Cet article a initialement été publié par le CNRS INSU.

[1Laboratoires CNRS impliqués
 Institut de recherche en astrophysique et planétologie (IRAP - OMP)
Tutelles : CNRS / CNES / Université Toulouse 3
 Institut de planétologie et d’astrophysique de Grenoble (IPAG - OSUG)
Tutelles : CNRS / Université de Grenoble
 Institut d’astrophysique de Paris (IAP)
Tutelles : CNRS / Sorbonne Université
 Laboratoire d’astrophysique de Marseille (LAM - OSU Pytheas)
Tutelles : CNRS / CNES / Aix Marseille Université
 Laboratoire univers et particules de Montpellier (LUPM - OREME)
Tutelles : CNRS / Université de Montpellier

[2Le spectropolarimètre stellaire de nouvelle génération ESPaDOnS est un projet financé dans le cadre d’un partenariat entre la France (CNRS/INSU, Ministère de la Recherche, LATT - Observatoire Midi Pyrénées, Laboratoire d’Etudes Spatiales et d’Instrumentation en Astrophysique - Observatoire de Paris), le Canada (NSERC), le Télescope Canada-France-Hawaii et l’ESA (ESTEC/RSSD).

[3SPIRou est à la fois un spectropolarimètre et un velocimètre de haute précision fonctionnant dans le proche IR (0.98-2.35µm). SPIRou est un projet international, géré par un consortium réparti sur France, Canada, Suisse, Taiwan, Portugal, Brésil et Hawaii. Coté français 4 laboratoires sont impliqués au niveau technique : IRAP (Toulouse), IPAG (Grenoble), OHP/LAM (Marseille) et LESIA (Meudon).

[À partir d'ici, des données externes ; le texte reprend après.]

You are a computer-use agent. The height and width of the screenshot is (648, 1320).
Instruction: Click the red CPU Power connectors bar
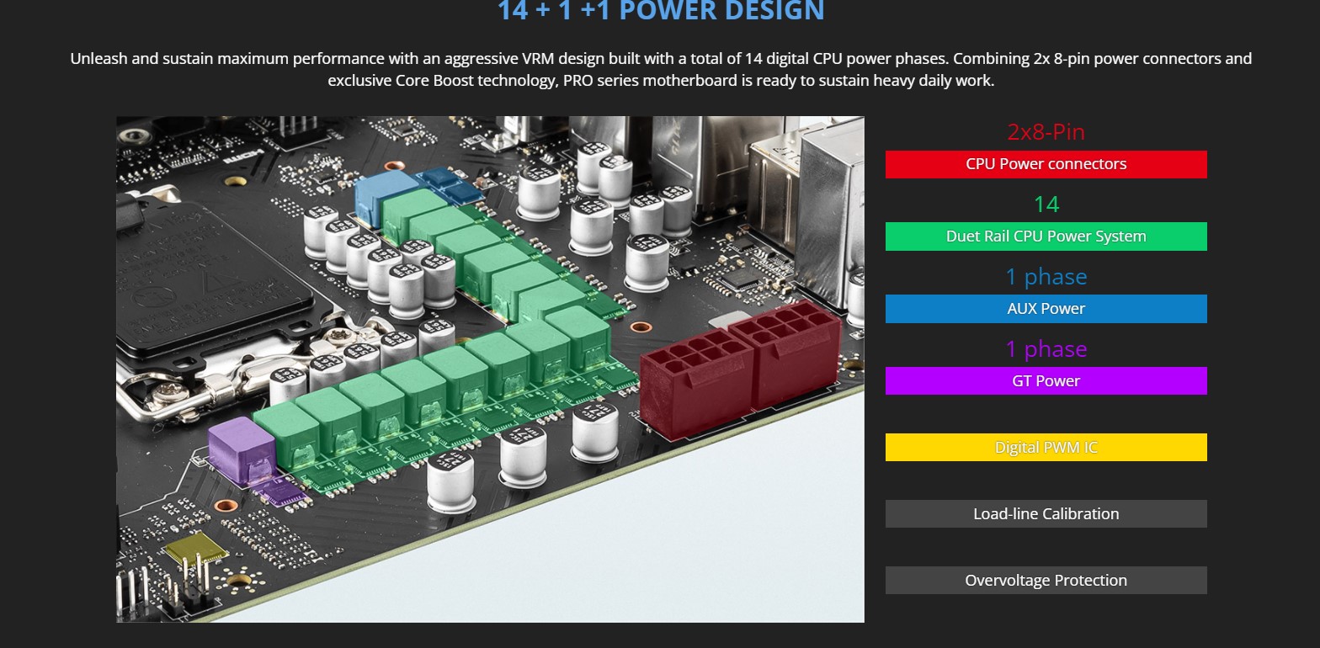click(x=1046, y=164)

[4Comme son jumeau ESPaDOnS, NARVAL est spectropolarimètre stellaire, développé au sein de l’Observatoire Midi-Pyrénées (OMP – CNES/CNRS/Météo France/IRD/UT3 Paul Sabatier), par les équipes scientifiques et techniques de l’Institut de recherche en astrophysique et planétologie (Irap/OMP – CNRS / CNES / UT3 Paul Sabatier), du Télescope Bernard Lyot (TBL) et les services communs de l’OMP.